Every line of the entries with the word "agent" in it should be shown.

Excerpts from a dataset:
☆ ☆ ☆ ☆ ☆ ☆ ☆

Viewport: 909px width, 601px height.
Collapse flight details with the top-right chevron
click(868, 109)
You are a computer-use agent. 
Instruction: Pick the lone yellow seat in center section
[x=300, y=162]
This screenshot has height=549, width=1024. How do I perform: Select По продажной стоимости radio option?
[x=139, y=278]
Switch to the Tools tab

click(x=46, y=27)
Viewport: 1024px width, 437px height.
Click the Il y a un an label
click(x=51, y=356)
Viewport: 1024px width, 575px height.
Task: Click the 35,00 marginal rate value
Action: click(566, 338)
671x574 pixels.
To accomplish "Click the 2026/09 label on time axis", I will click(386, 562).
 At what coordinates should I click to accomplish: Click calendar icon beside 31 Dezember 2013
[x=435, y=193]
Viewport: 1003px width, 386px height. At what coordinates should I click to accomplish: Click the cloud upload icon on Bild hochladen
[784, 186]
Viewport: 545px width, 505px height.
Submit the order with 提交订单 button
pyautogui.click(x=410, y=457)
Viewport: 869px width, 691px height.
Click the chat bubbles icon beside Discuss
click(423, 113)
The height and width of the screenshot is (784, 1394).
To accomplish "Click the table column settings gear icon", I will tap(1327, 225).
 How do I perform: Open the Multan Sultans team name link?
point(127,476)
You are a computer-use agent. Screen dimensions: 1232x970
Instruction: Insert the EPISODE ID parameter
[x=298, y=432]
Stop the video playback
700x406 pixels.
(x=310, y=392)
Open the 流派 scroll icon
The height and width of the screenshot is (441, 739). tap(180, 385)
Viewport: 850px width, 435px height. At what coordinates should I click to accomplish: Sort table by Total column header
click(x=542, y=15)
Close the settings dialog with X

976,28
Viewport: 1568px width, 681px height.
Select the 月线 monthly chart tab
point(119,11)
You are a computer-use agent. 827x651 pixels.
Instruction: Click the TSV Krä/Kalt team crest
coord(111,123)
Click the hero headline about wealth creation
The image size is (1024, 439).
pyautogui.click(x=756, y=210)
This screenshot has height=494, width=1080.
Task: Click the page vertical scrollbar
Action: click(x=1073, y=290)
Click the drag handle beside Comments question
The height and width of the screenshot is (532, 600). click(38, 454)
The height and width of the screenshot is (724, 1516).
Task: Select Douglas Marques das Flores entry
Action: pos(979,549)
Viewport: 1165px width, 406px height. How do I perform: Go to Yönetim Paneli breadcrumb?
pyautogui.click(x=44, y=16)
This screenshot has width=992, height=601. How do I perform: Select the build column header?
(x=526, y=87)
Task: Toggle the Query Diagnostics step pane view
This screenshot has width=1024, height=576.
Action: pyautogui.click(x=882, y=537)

☆ ☆ ☆ ☆ ☆ ☆ ☆

COMPLETED TASK:
You are a computer-use agent. 
You are a computer-use agent. Screen dimensions: 1232x970
You are a computer-use agent. 827x651 pixels.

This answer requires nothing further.